Pixel coordinate grounding data
■ ■ ■ ■ ■
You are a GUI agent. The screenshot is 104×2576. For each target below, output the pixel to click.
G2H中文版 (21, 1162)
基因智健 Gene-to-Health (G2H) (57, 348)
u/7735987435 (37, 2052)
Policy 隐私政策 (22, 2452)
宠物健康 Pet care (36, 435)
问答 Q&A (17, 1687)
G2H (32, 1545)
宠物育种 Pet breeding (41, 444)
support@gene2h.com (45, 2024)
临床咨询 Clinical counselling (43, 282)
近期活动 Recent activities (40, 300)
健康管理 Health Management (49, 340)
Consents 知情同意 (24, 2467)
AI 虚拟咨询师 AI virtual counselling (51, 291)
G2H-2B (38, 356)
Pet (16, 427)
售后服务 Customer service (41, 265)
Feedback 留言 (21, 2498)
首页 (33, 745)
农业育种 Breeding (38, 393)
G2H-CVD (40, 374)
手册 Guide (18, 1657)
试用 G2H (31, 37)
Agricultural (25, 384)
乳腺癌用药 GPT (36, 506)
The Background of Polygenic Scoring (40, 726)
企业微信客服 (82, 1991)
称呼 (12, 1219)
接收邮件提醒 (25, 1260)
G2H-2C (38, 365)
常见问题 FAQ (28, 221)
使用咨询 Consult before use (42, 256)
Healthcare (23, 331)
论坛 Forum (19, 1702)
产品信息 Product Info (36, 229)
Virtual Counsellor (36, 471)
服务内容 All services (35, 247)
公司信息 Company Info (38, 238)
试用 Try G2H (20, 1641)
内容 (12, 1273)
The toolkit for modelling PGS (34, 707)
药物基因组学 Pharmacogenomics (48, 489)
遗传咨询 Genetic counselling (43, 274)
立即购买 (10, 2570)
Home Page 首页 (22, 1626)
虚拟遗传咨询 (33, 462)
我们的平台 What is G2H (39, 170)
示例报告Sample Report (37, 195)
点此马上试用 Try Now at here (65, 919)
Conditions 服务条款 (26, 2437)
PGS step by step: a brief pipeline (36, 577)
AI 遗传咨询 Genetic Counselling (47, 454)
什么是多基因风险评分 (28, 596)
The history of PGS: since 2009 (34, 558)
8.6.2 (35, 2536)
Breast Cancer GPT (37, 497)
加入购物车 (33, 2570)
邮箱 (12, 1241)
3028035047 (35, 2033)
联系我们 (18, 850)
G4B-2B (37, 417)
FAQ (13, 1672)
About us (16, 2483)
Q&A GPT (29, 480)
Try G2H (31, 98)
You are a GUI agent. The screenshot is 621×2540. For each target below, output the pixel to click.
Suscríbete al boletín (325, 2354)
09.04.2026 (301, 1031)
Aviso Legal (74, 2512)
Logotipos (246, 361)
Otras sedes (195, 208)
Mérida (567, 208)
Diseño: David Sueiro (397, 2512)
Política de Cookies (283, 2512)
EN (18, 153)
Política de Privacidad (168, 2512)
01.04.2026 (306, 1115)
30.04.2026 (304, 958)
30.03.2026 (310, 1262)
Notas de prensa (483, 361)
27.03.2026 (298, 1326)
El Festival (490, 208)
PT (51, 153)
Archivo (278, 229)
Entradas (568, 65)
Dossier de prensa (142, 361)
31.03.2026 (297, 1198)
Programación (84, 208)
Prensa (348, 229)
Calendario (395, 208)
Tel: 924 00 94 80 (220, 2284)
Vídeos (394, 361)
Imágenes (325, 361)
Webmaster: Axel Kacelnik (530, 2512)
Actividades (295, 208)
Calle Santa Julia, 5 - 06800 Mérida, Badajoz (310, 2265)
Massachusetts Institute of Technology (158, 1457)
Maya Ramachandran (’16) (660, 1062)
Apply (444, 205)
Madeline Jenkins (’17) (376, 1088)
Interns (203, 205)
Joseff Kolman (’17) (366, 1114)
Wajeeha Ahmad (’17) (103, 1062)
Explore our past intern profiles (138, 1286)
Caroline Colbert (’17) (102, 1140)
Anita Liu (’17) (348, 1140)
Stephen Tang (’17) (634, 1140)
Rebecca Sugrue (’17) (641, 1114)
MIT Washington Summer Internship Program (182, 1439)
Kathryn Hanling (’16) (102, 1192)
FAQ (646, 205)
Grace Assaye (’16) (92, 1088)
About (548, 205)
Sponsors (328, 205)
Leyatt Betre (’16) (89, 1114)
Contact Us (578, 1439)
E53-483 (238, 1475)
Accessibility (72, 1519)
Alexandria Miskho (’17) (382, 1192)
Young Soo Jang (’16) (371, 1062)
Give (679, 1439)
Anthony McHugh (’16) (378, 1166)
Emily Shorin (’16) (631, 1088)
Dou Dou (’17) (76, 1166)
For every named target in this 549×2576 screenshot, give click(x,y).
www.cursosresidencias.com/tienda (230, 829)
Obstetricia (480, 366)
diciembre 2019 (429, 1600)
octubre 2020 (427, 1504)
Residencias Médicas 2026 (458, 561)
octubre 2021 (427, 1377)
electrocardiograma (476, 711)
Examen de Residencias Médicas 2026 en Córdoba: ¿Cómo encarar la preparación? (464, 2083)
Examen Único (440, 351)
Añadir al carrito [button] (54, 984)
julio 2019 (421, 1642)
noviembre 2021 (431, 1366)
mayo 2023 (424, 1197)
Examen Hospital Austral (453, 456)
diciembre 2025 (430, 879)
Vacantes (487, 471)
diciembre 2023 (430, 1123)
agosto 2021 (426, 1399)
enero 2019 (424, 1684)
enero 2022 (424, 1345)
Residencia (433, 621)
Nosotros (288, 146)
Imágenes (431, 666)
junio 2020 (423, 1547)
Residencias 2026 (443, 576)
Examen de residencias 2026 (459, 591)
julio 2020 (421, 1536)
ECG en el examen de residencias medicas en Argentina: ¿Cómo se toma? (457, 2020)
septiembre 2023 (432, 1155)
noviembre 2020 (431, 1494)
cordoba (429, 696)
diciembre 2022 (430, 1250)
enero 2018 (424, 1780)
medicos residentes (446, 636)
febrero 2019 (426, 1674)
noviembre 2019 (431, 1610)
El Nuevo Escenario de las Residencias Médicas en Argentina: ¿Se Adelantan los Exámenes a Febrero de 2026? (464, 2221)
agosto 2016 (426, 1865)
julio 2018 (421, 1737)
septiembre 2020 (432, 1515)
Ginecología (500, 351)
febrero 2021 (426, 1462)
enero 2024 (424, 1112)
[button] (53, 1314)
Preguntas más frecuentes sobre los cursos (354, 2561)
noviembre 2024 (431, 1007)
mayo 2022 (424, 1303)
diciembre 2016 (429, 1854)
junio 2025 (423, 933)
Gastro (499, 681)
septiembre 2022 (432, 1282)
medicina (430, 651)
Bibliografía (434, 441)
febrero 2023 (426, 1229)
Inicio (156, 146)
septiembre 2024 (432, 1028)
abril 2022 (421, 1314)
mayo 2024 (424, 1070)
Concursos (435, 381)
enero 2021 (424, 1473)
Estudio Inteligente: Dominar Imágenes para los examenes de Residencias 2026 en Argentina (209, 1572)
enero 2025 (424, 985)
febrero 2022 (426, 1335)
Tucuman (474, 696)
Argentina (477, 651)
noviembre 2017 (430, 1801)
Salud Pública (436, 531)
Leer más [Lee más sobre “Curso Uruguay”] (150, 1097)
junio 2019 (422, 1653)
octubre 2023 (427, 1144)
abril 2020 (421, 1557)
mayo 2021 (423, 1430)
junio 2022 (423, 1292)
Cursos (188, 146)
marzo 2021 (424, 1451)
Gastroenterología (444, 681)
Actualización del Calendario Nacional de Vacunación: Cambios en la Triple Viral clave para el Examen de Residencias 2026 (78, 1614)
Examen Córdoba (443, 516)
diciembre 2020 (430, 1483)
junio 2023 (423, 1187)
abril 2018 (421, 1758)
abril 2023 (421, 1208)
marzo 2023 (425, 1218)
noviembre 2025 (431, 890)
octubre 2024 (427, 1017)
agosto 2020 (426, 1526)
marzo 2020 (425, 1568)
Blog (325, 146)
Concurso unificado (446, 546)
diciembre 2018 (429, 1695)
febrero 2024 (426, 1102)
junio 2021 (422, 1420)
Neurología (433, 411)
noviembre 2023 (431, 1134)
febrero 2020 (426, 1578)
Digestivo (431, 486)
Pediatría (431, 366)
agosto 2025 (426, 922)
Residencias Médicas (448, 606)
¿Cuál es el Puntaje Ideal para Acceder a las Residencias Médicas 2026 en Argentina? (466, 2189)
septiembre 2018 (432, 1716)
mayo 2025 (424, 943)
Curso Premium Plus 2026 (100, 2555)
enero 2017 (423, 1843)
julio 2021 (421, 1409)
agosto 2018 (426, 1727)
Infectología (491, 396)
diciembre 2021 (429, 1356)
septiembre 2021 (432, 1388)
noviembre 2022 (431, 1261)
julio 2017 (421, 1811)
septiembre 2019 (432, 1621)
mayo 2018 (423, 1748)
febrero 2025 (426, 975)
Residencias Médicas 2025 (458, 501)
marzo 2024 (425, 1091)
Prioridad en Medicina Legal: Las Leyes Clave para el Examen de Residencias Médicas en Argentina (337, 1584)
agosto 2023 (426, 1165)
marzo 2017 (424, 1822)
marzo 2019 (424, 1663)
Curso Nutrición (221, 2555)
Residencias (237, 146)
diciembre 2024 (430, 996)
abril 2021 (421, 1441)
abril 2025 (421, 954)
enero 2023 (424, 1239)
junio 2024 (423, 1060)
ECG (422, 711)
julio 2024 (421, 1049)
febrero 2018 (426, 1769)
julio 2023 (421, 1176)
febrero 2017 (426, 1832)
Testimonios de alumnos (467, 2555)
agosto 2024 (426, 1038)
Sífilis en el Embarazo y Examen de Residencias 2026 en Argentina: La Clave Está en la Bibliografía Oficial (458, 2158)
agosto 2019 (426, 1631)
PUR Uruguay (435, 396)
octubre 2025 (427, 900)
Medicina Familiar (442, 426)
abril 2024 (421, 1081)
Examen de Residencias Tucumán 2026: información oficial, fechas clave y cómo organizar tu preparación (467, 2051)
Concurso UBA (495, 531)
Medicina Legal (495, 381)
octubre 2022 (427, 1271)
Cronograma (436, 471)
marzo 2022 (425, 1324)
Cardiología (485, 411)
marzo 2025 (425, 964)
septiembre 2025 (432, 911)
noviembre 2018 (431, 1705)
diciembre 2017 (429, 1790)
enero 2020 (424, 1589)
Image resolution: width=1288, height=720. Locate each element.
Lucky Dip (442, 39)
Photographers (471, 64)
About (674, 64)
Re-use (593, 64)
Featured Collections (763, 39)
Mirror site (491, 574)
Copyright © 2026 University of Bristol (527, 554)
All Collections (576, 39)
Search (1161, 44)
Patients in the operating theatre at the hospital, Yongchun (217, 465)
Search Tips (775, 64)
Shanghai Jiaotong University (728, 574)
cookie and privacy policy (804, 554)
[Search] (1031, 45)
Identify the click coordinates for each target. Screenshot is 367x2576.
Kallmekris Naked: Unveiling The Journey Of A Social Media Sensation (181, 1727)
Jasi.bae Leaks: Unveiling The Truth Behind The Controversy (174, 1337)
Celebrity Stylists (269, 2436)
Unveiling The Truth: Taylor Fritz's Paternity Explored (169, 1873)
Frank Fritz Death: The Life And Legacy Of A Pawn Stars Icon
■ ■ ■ ■ ■
__WHAT YOU WILL DO__:
Going back over the entries above, copy word for word every line from the one that has "agosto 2019 (426, 1631)" on through the one that has "About (674, 64)".

__REPLY__:
agosto 2019 (426, 1631)
PUR Uruguay (435, 396)
octubre 2025 (427, 900)
Medicina Familiar (442, 426)
abril 2024 (421, 1081)
Examen de Residencias Tucumán 2026: información oficial, fechas clave y cómo organizar tu preparación (467, 2051)
Concurso UBA (495, 531)
Medicina Legal (495, 381)
octubre 2022 (427, 1271)
Cronograma (436, 471)
marzo 2022 (425, 1324)
Cardiología (485, 411)
marzo 2025 (425, 964)
septiembre 2025 (432, 911)
noviembre 2018 (431, 1705)
diciembre 2017 (429, 1790)
enero 2020 (424, 1589)
Image resolution: width=1288, height=720. Locate each element.
Lucky Dip (442, 39)
Photographers (471, 64)
About (674, 64)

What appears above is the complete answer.